- [Extracted data]:

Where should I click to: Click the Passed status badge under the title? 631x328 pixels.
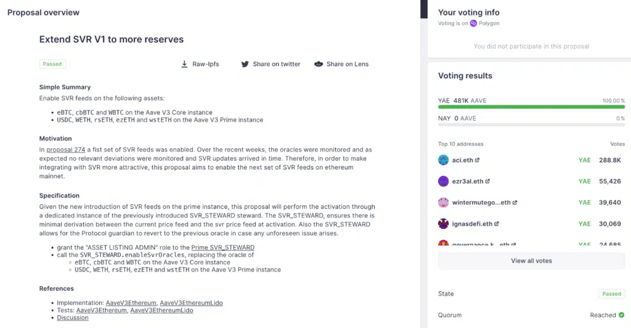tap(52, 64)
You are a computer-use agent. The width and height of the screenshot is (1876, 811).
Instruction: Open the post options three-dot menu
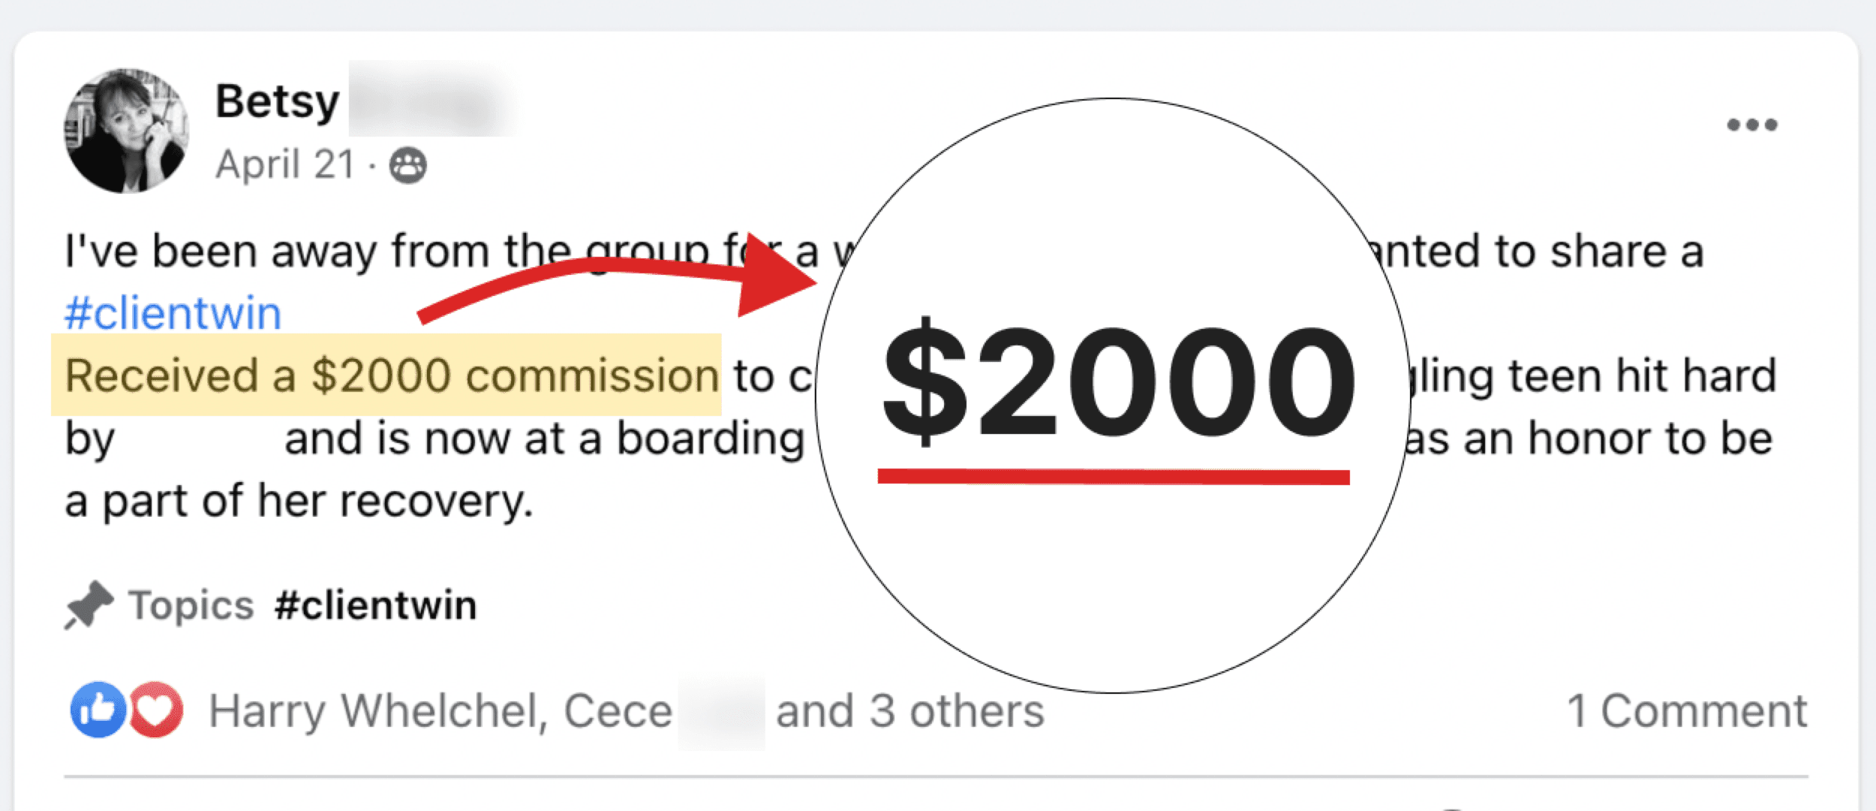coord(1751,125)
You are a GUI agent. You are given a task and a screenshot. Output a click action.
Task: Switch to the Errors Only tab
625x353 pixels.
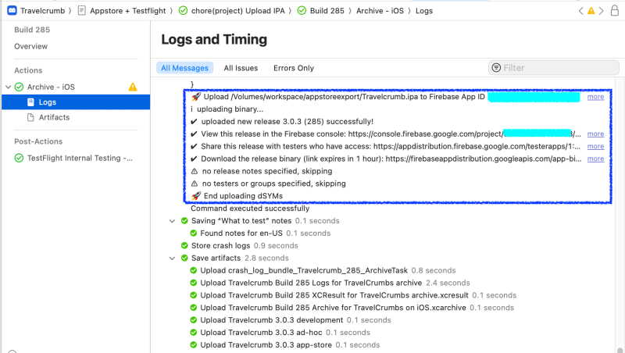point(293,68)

- [What the task requires]: Every line in the listing above that mentions "screenshot" should be returned.

- [Task solution]:
You are a computer-use agent. The width and height of the screenshot is (1876, 811).
You are a GUI agent. You are given a task and a screenshot. Output a click action.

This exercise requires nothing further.